• [İstenen Görev a] Kayıtlarda "作業工具 (259, 480)" geçen satırdan kayıtların son satırına kadar uzanan bölümü, iki uç da dahil, hiçbir değişiklik yapmadan yazıya geçirin. Resimleri yanıta katmayın.

• [Alıntı]

#####

Anemurium Antik Kenti
Akdeniz kıyılarında, Mersin’in Anamur ilçesinde yer alan Anemurium, bölgedeki önemli tarihi yerlerden biridir ve Olympos’tan sonra en ilgi çeken noktalar arasında sayılmaktadır. 19. yüzyıldan başlayarak 1998 yılına kadar süren kazı, yenileme ve araştırma çalışmalarında, geçmişe ışık tutan pek çok kalıntıya ulaşılmıştır. Bu buluntular arasında sikkelerden tıraş aletlerine, makyaj malzemelerinden inşaat gereçlerine kadar çeşitli eşyalar yer almaktadır.
Anemurium’un bilinen en eski tarihine göre, İsa’dan önce 4. yüzyılda bölgenin bir liman olarak kullanıldığı anlaşılmaktadır. Günümüzde, yat gezileriyle rahatlıkla ziyaret edilebilen bu tarihi alan, sadece kara üzerindeki kalıntılarıyla değil, deniz içinde bulunan yapılarıyla da büyük ilgi çekmektedir.
Phaselis Antik Kenti
Antalya’nın Kemer ilçesi yakınlarındaki Phaselis Antik Kenti, yat tatilinizde mutlaka görmeniz gereken bir durak.
M.Ö. 7. yüzyılda Rodoslular tarafından kurulan Phaselis, Likya medeniyetinin önemli bir liman kentiydi. Burada geçmişin izlerini keşfederken, üç farklı limanıyla antik dönemin deniz ticaretine tanıklık edeceksiniz. Tiyatro, agora, hamam ve su kemerleri gibi etkileyici yapılar, tarihe dokunmanızı sağlıyor.
Phaselis sadece tarihiyle değil, doğal güzellikleriyle de görülmeye değerdir. Yatınızla koylardan birine demirleyerek kristal berraklığındaki sularda yüzebilir, çevredeki çam ormanlarının huzurunu hissedebilirsiniz.

#####

• [Veri Satırları]
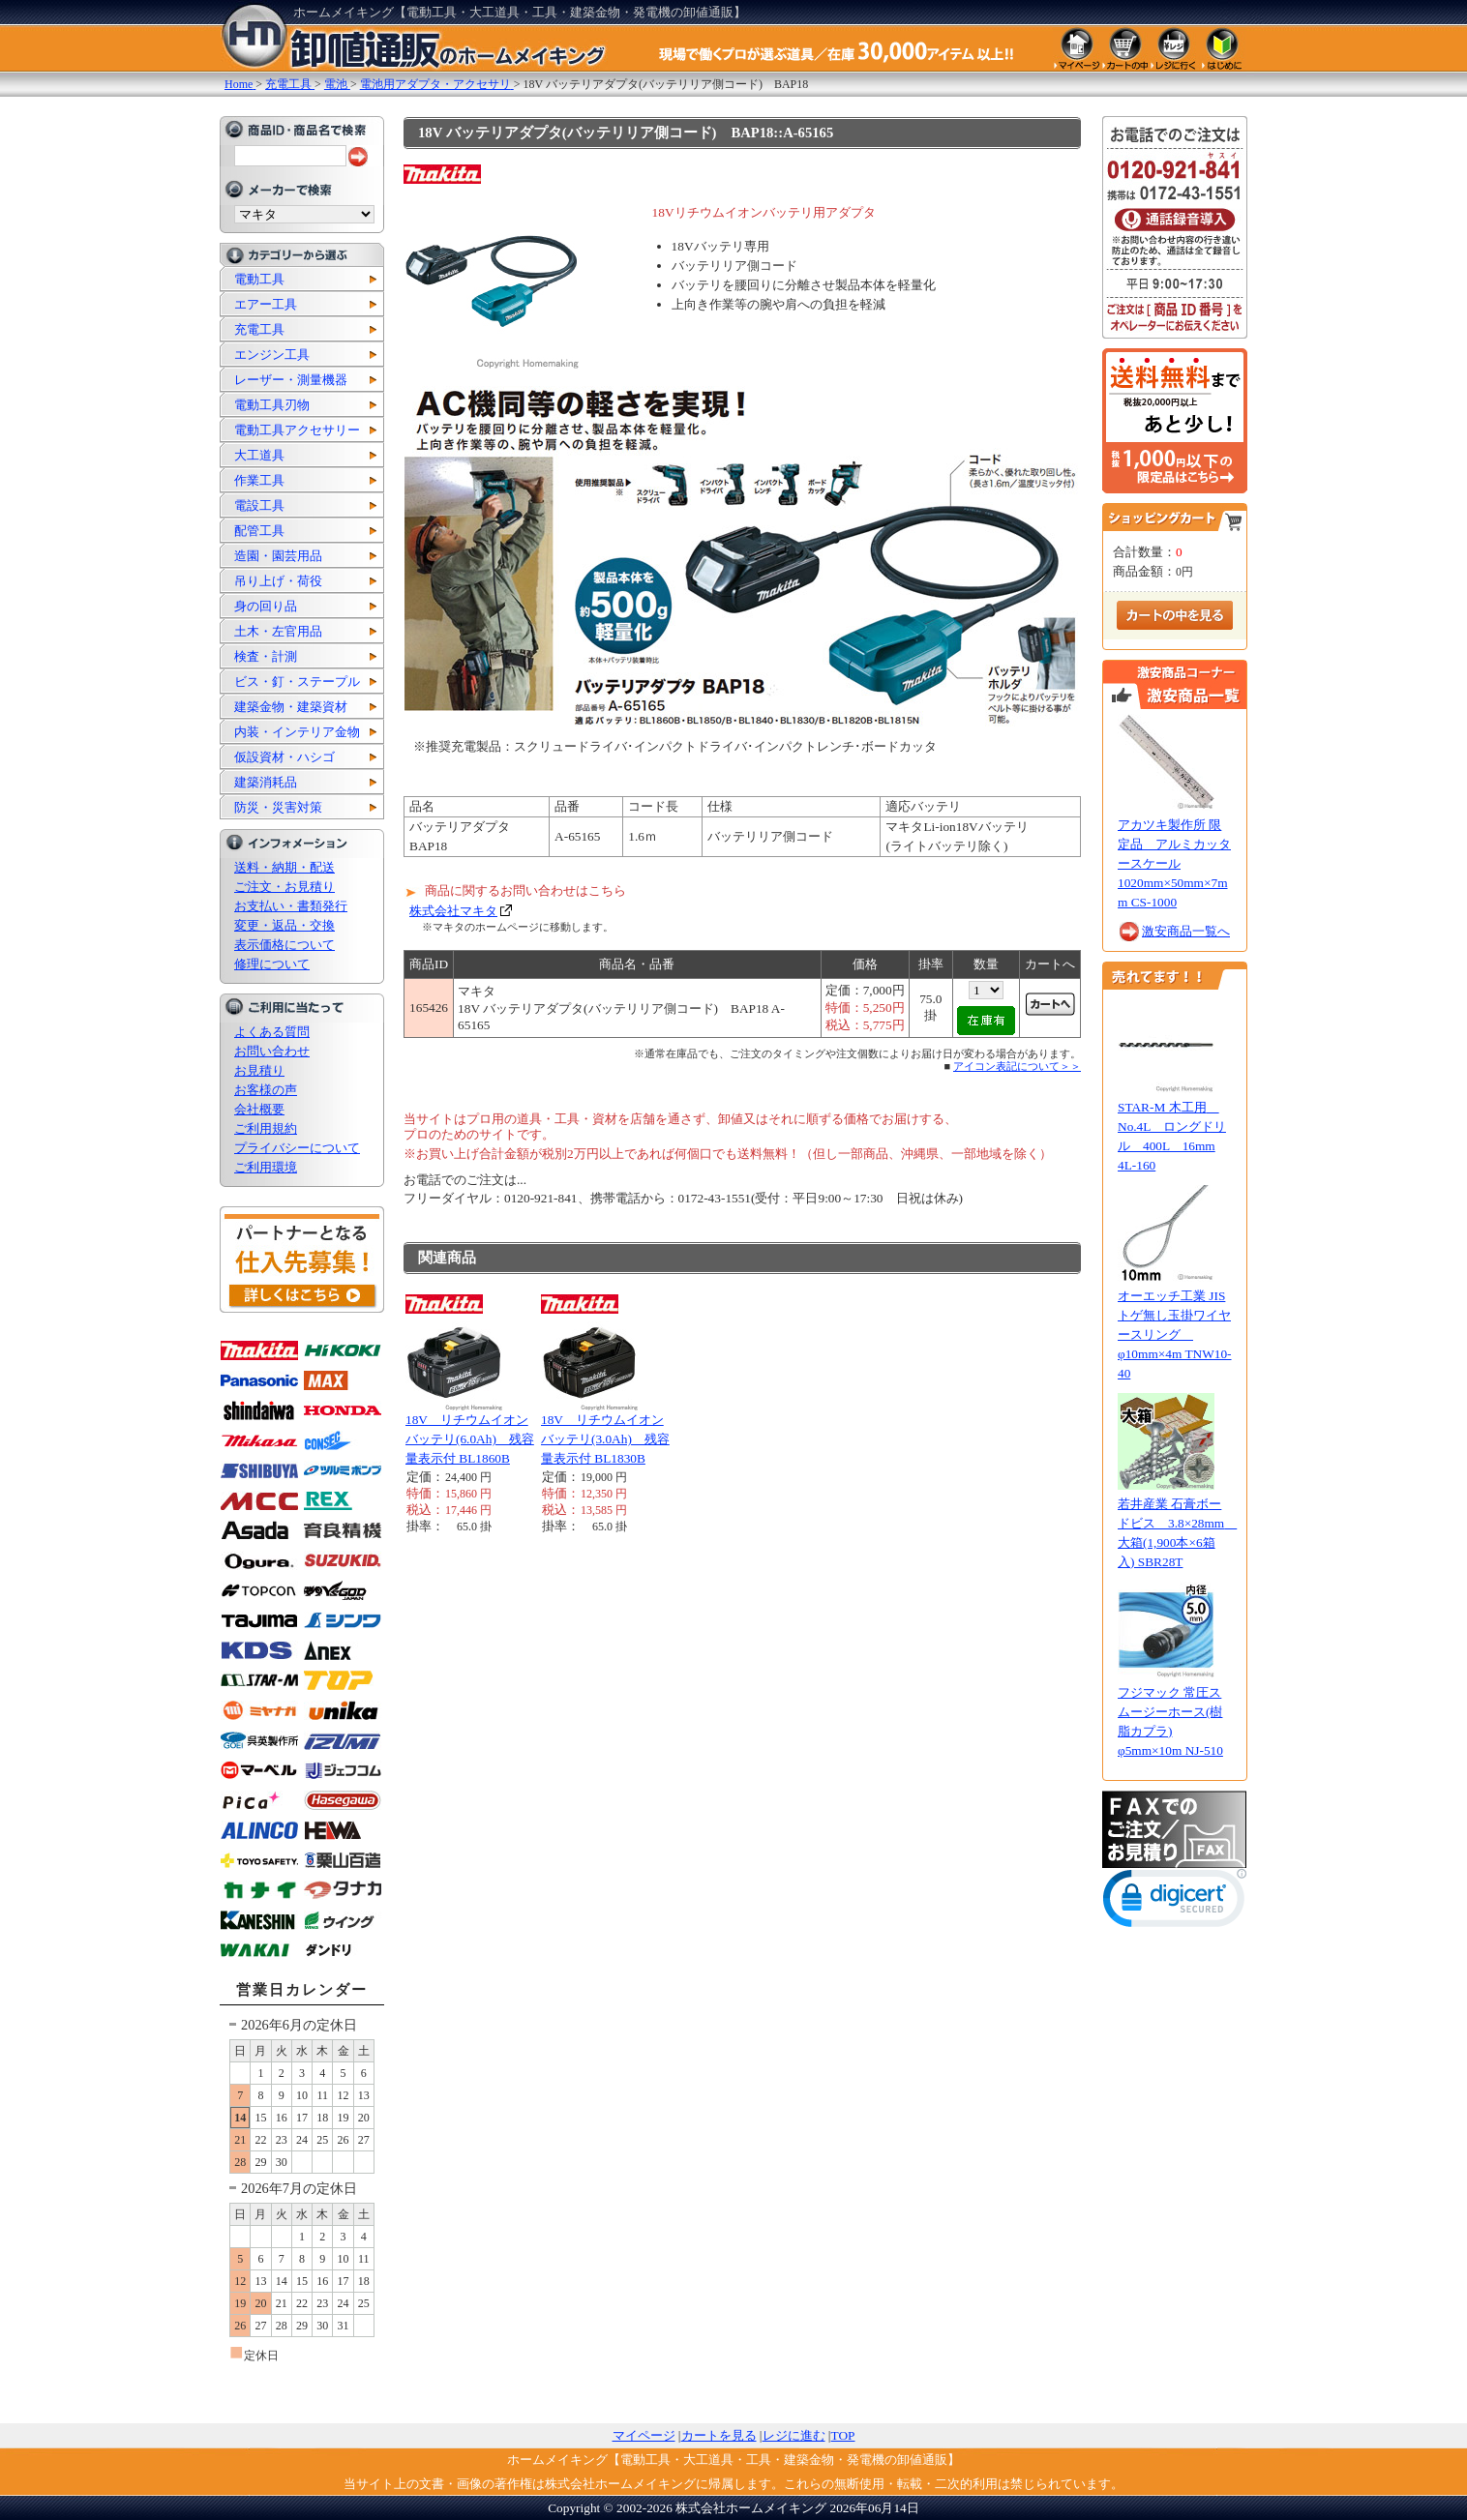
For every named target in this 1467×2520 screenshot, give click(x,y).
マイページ (644, 2435)
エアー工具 (265, 304)
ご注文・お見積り (284, 886)
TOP (843, 2435)
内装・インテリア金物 (297, 732)
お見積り (259, 1070)
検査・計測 (265, 656)
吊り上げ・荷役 (278, 581)
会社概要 (259, 1109)
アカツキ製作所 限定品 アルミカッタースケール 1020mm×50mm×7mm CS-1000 (1174, 863)
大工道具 (259, 455)
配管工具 (259, 530)
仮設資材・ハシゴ (284, 757)
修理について (272, 964)
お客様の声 (265, 1089)
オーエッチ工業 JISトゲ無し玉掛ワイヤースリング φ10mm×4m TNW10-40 (1175, 1334)
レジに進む (794, 2435)
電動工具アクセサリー (297, 430)
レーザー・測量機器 (290, 379)
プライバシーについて (297, 1148)
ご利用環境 (265, 1167)
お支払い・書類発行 (290, 906)
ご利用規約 (265, 1128)
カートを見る (719, 2435)
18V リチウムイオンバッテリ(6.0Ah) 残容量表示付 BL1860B (469, 1439)
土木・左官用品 (278, 631)
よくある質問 (272, 1031)
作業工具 (259, 480)
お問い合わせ (272, 1051)
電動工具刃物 (272, 405)
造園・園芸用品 (278, 555)
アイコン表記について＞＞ (1017, 1066)
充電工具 (259, 329)
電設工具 (259, 505)
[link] (1174, 1902)
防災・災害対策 (278, 807)
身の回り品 (265, 606)
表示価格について (284, 944)
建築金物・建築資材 (290, 706)
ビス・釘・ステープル (297, 681)
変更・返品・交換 (284, 925)
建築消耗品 (265, 782)
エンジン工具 (272, 354)
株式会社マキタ (453, 911)
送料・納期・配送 (284, 867)
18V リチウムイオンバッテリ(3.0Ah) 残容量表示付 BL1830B (605, 1439)
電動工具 (259, 279)
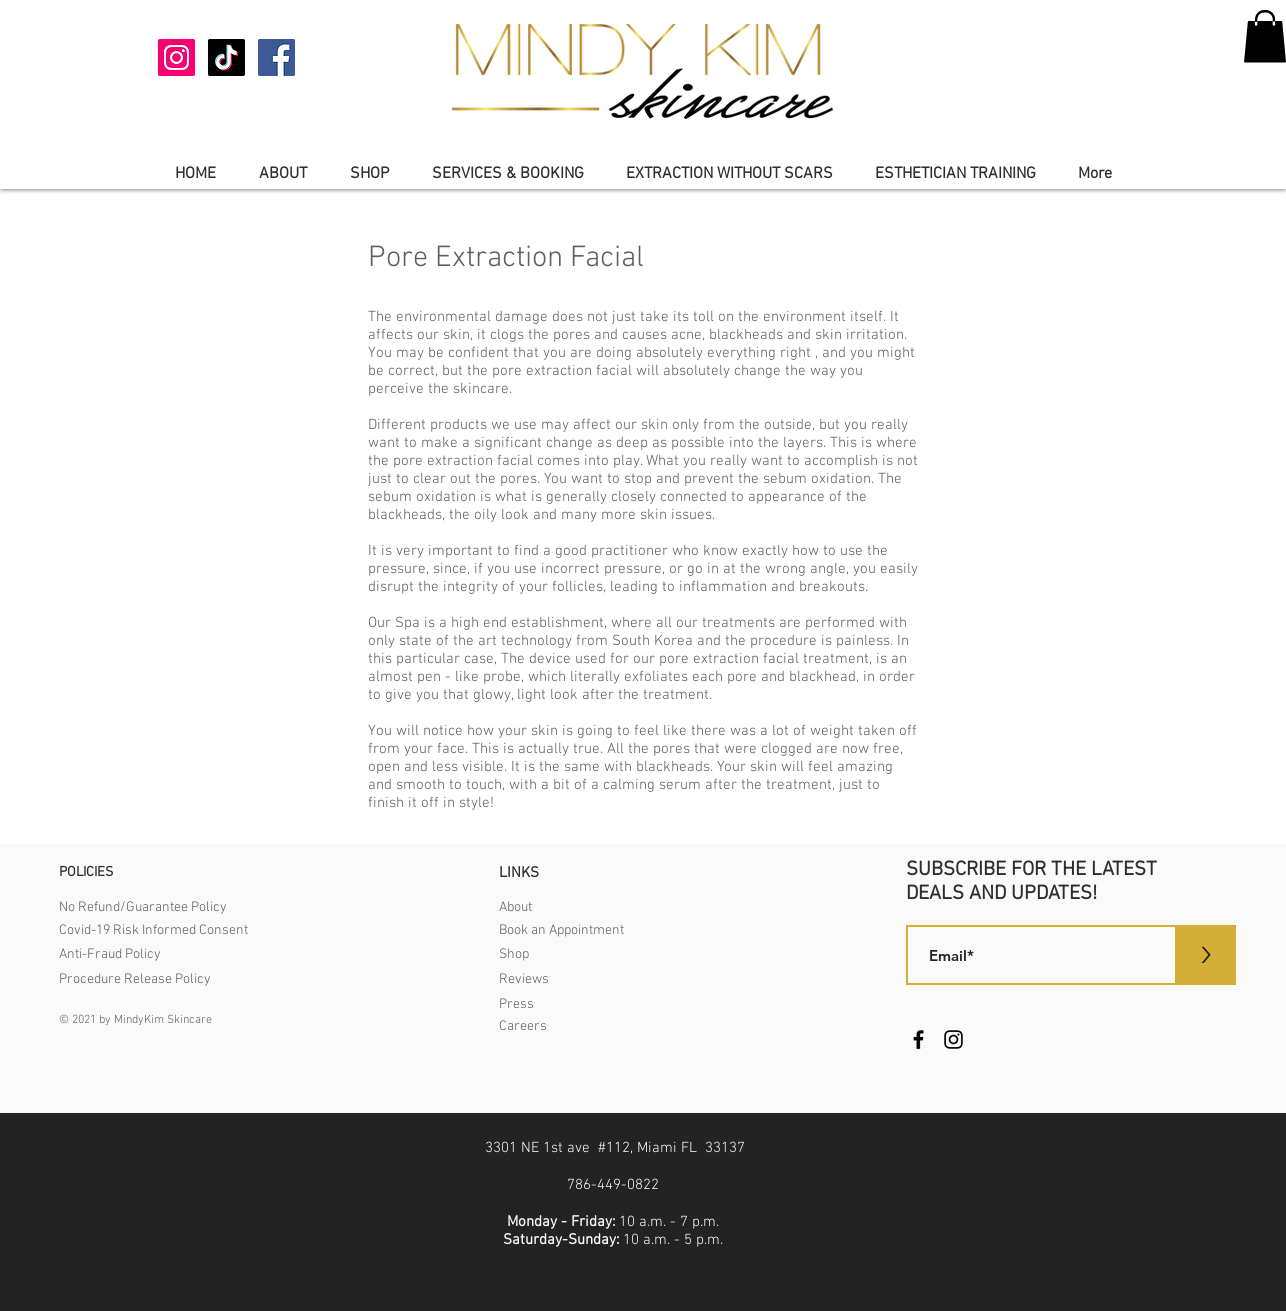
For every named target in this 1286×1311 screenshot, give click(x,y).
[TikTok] (226, 57)
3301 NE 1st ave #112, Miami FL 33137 (615, 1148)
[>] (1206, 955)
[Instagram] (176, 57)
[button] (282, 174)
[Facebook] (276, 57)
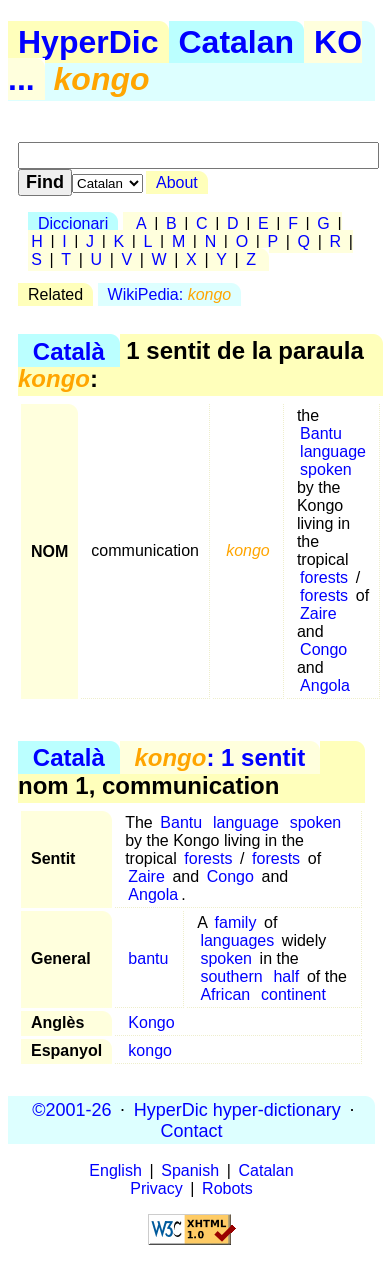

#####

• [İstenen Görev b]
Alıntıya göre aşağıdaki soruları yanıtlayın:
(i) Anemurium'daki kazı, yenileme ve araştırma çalışmaları hangi yıla kadar sürmüştür?
(ii) Phaselis kimler tarafından kurulmuştur?
(iii) Phaselis kaç farklı limana sahiptir?

• [Beklenen Çıktı a]
作業工具 (259, 480)
お問い合わせ (272, 1051)
電動工具刃物 (272, 405)
造園・園芸用品 (278, 555)
アイコン表記について＞＞ (1017, 1066)
充電工具 (259, 329)
電設工具 (259, 505)
[link] (1174, 1902)
防災・災害対策 (278, 807)
身の回り品 (265, 606)
表示価格について (284, 944)
建築金物・建築資材 (290, 706)
ビス・釘・ステープル (297, 681)
変更・返品・交換 (284, 925)
建築消耗品 (265, 782)
エンジン工具 (272, 354)
株式会社マキタ (453, 911)
送料・納期・配送 (284, 867)
18V リチウムイオンバッテリ(3.0Ah) 残容量表示付 BL1830B (605, 1439)
電動工具 (259, 279)
For every named target in this 1286×1311 screenshot, give click(x,y).
[TikTok] (226, 57)
3301 NE 1st ave #112, Miami FL 33137 (615, 1148)
[>] (1206, 955)
[Instagram] (176, 57)
[button] (282, 174)
[Facebook] (276, 57)

• [Beklenen Çıktı b]
(i) 1998
(ii) Rodoslular
(iii) Üç